Yabancı milletler Çhanilere “Laz” adı vermektedirler. Ülkeleri Çhaneti’ye de “Lazistan” diyorlar. Lazistan denen ülke yukarıda da değindiğimiz gibi Laz sıradağlarından kıyı boyuna inen birçok vadiden oluşur. Bu vadiler arasında yan kollardan beslenen, büyük boyda 12 adet ırmak vardır. Lazistan doğası ulu ormanlarla ve zengin bitki örtüsüyle kaplıdır. İklimin elverişliliği doğaya vahşi bir görünüm kazandırmıştır. Yağışlar sık, toprak verimlidir. Laz sıradağları yağmur yüklü bulutların Anadolu içlerine doğru inmesini engeller. Bu bulutları kendi üzerinde tutup sağar. Burada hava sıcaklığı da elverişli düzeylerdedir. Ilıman batı rüzgârları Karadeniz üzerinden hiçbir engelle karşılaşmadan bu topraklar üzerinde eser. Güneydoğulu serin karakterli esintiyi ise Laz sıradağları engeller. Bu sayede Lazistan meyveleri limon, portakal, zeytin lezzetli yetişmektedir. Fakat Lazlar bağcılık ve ekincilikle daha kolay ve daha geniş çapta uğraşmazlar. Burada tahıl o kadar az yetiştirilir ki Lazlar ekmeklik mısırı her yıl Batum ve Poti yörelerinden temin ederler. Bunu esas nedeni toprakların tahıl ekimi için yeterli olmamasıdır. Yukarıda da söylediğimiz gibi ülke ulu ormanlarla ve Alpinik bitki örtüsüyle kaplı olup ekime elverişli değildir. Kıyı şeridindeki kısmi düzlükler ise pek sık yerleşim birimleriyle doludur. Buralarda hayvan yetiştirmek bile pek güçtür.
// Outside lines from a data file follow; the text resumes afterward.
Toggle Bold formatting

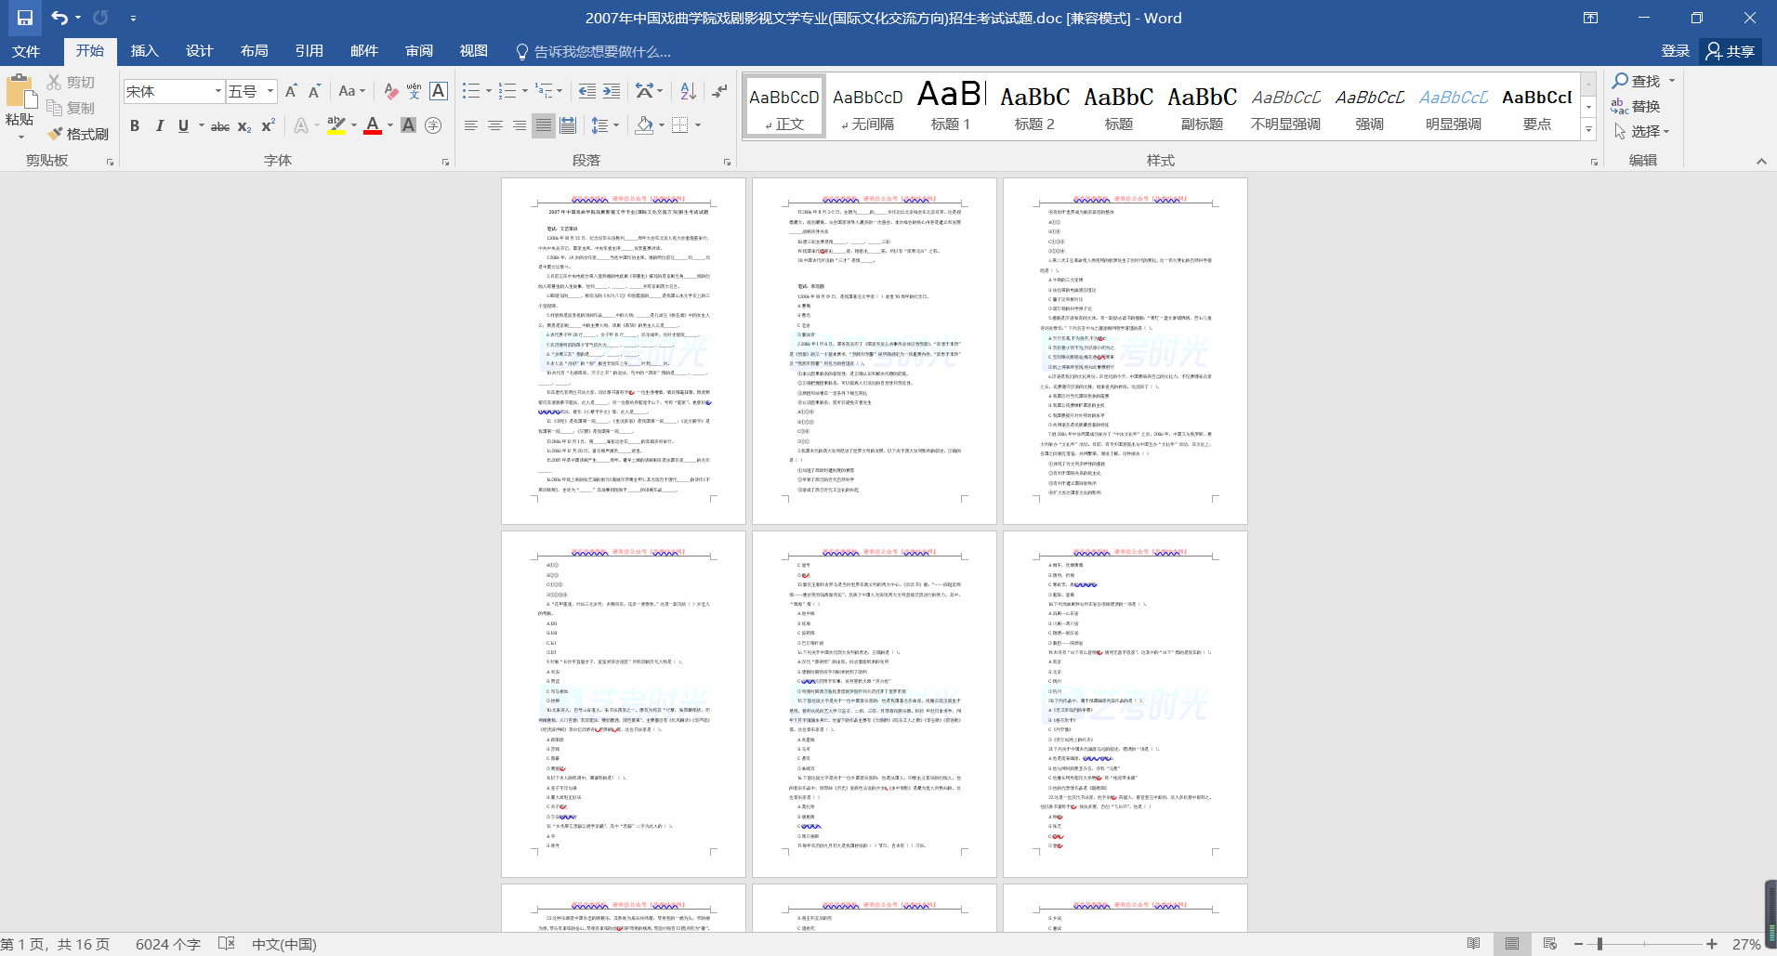coord(135,125)
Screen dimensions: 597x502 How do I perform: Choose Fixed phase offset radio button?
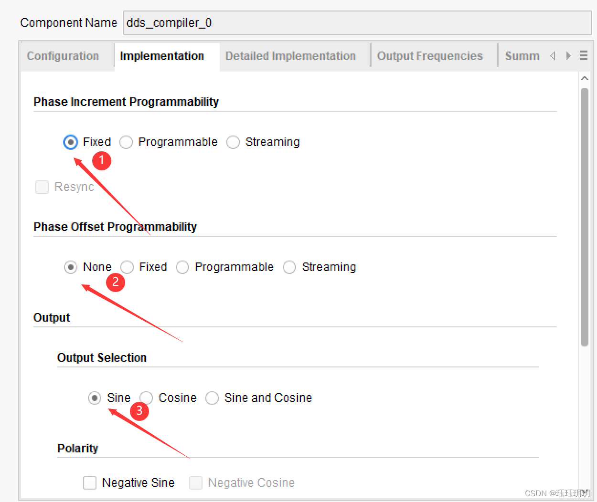pos(127,267)
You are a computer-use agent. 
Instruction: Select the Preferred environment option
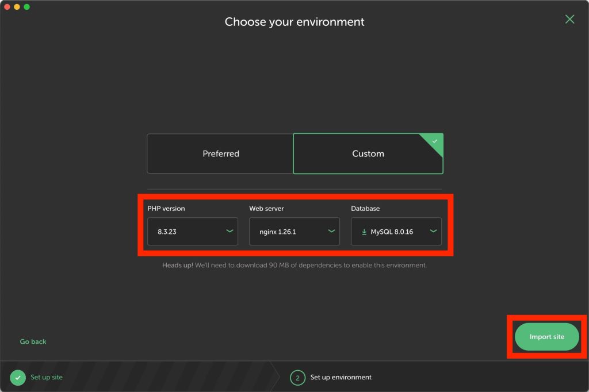click(x=220, y=154)
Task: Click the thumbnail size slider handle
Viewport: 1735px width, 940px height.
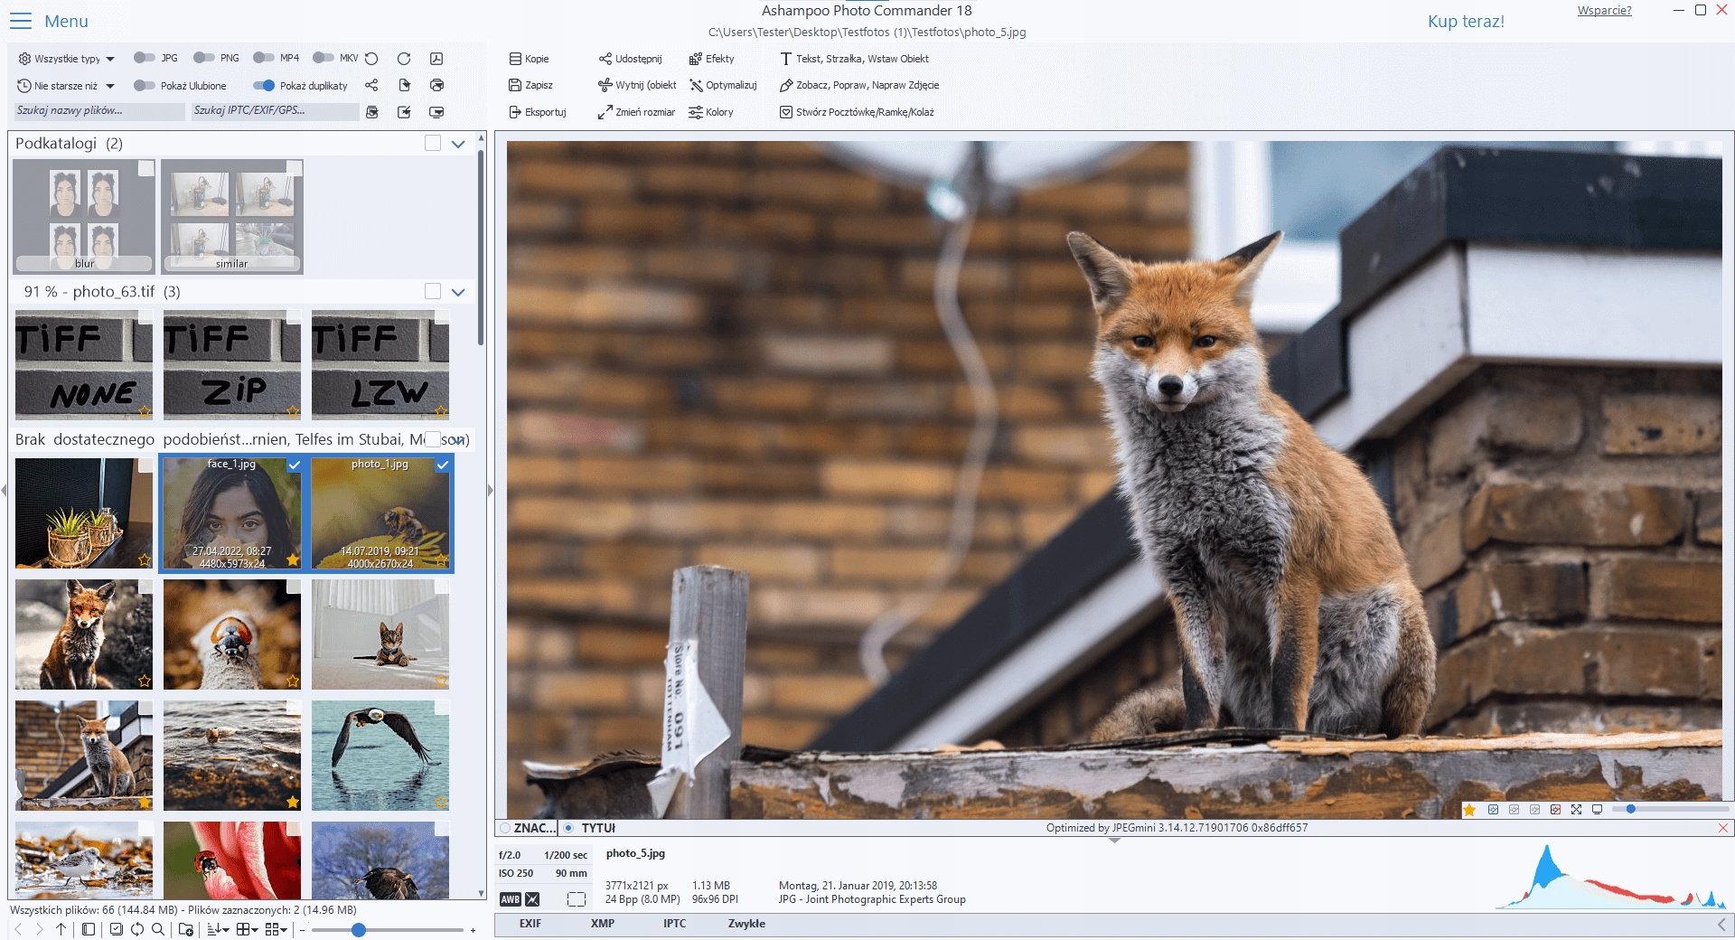Action: tap(359, 930)
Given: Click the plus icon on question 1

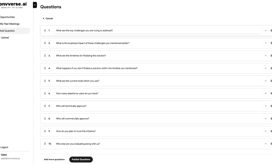Looking at the screenshot, I should [265, 30].
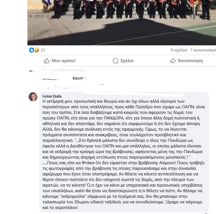Open the Fotini Diafa name link
The image size is (216, 214).
click(52, 96)
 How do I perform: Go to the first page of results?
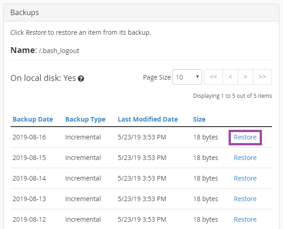pos(213,77)
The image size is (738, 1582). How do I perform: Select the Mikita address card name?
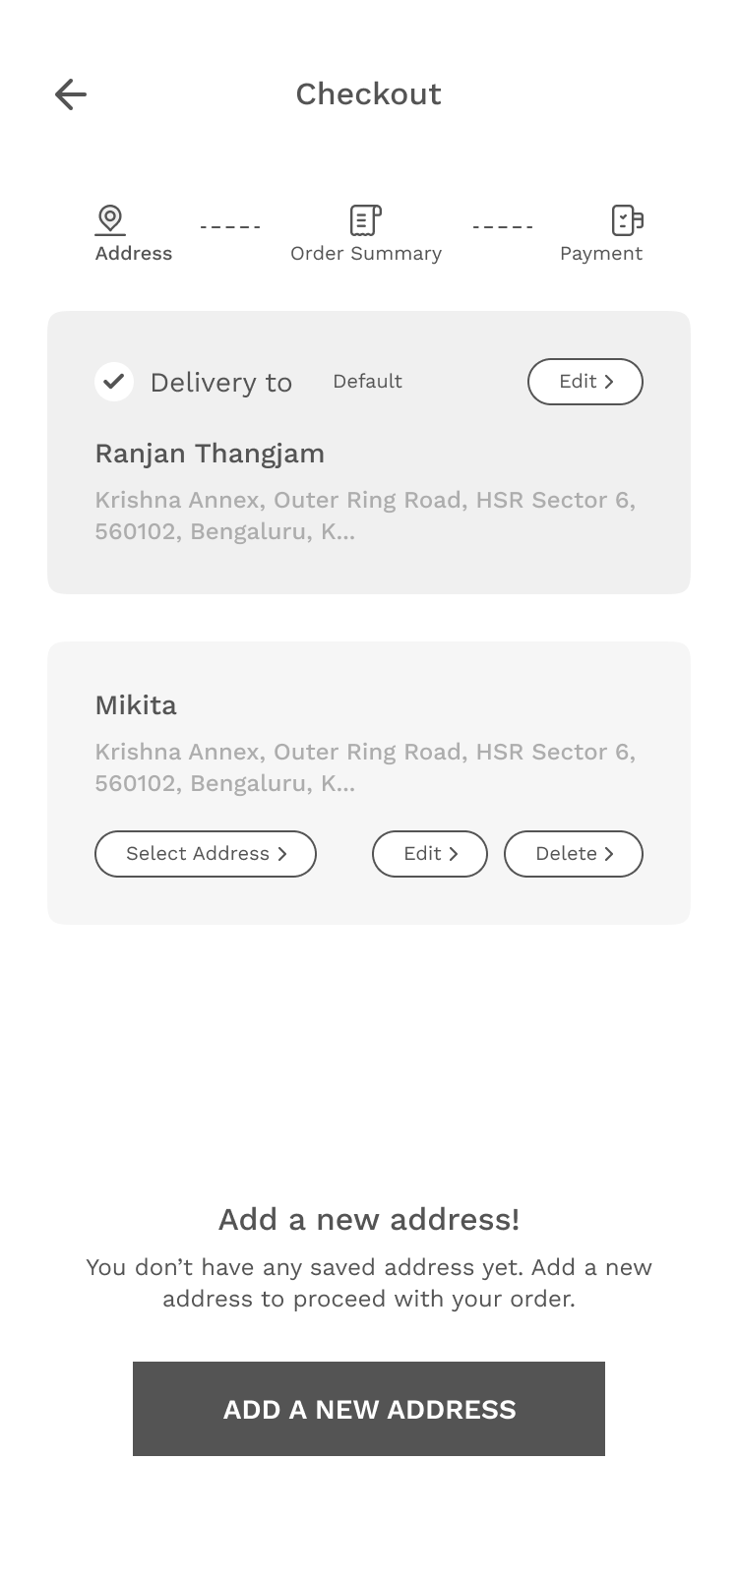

Topraklarının darlığı Lazları başka uğraşılara yöneltmiş. Yeni uğraşılar da onları daha çok zengin etmiş. Onlar adeta birer “Deniz çocukları” olmuşlar. Ağır ve tehlikeli balıkçılık sanatı onlar için eğlencelik iş olmuş çıkmış. Lazların ustaca kullandıkları deniz araçlarında hemen hemen hiçbir kazaya rastlanmaz. Denizcilikte emsalleri bulunmayan İngilizler bile Lazların cesaretleri, beceriklilikleri, ustalıkları ve çeviklikleri karşısında hayranlıklarını gizleyememişlerdir. Denizcilik uğraşısı Lazlara yüksek yaşam koşulu sağlamıştır. Lazlar özel deniz araçlarıyla taşımacılık işi de yapmaktadırlar. Çeşitli ticaret eşyalarını bir kentten diğerine deniz araçlarıyla taşırlar. Sürekli denizle boğuşmak Lazları uyanık, cesur, atılgan, çevik, girişimci insanlar haline getirmiş. Lazlar kendi ürettikleri orman ürünlerini, limon, portakal, zeytin, bazı el sanatları ürünleri ile dışarıdan aldıkları ticaret metalarını uzak yörelere kadar götürüp satarlar. Örneğin Batum, Poti, Sohum yörelerinden mısır, darı, ipek, kereste gibi malları ucuz fiyata alır, Karadeniz’in Osmanlı kıyı boylarına götürür ve yüksek fiyata elden çıkarırlar. Lazlar yerleşik ticarette de iyi birer usta sayılırlar. Samegrelo’dan Sinop’a kadar uzanan kıyı kent ve köylerde mağaza sahiplerinin çoğu Laz’dır. Yapıcılık, dülgerlik, gemi inşa işlerinde de Lazlara emsal zor bulunur. Gürcistan’ın güney illerinde, Samegrelo’da, Guria’da, İmerya’da, Yukarı Kartli’de birçok ahşap bina Laz ustaların ellerinden çıkmadır.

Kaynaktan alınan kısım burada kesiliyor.